Pizzo's delivery is New York rapid-fire without the bite. He appears to have hit the campus running like the veteran marathoner he is. Year-round, in icy New England or "remarkably nicer" Palo Alto, he begins each day with a 4 a.m. run. A self-described history buff, Pizzo pounds out the miles with rented books on tape; currently he is plugged into the first volume of Sir Martin Gilbert's sweeping trilogy, A History of the Twentieth Century.
When he talks about the history of medical education in the United States, Pizzo goes back to the post-Civil War era, when scientific findings first began to guide the training of physicians. He talks about the founding of the first U.S. medical school in the late 19th century and how researchers in basic sciences worked together with those in clinical medicine in the early part of the 20th century.
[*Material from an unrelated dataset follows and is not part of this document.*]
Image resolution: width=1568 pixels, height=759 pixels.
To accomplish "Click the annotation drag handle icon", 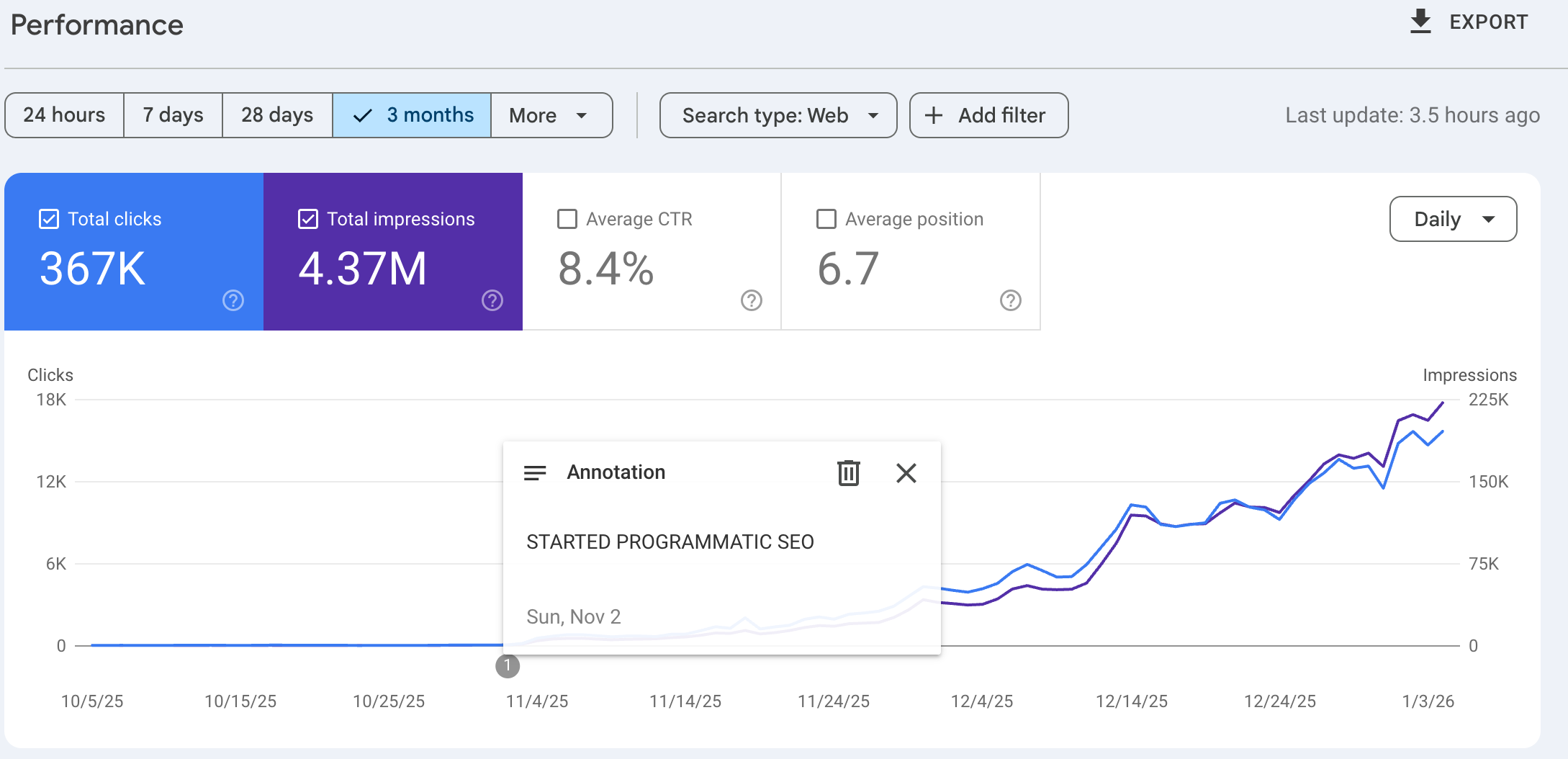I will 536,473.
In the post-World War II phase, Pizzo says, federal funding launched the biomedical research enterprises that have become fixtures of today's medical schools.
While placing a high premium on research, Pizzo says he hopes medical students will keep one guiding principle in mind, no matter what specialties they pursue. "It is all too easy in modern medicine to look at the imaging studies and to look at the laboratory studies and to formulate an opinion without actually engaging in a human interaction," he says. "It's very important not to lose sight of the fact that there's a patient at the other end of the discussion, and that the very fundamental part of medicine is sitting down, listening and making human contact.
"It's one of the reasons why I think there has been, to some degree, a loss of public trust for medicine as a discipline. What people often are looking for is someone to listen to their problem and put an arm around them."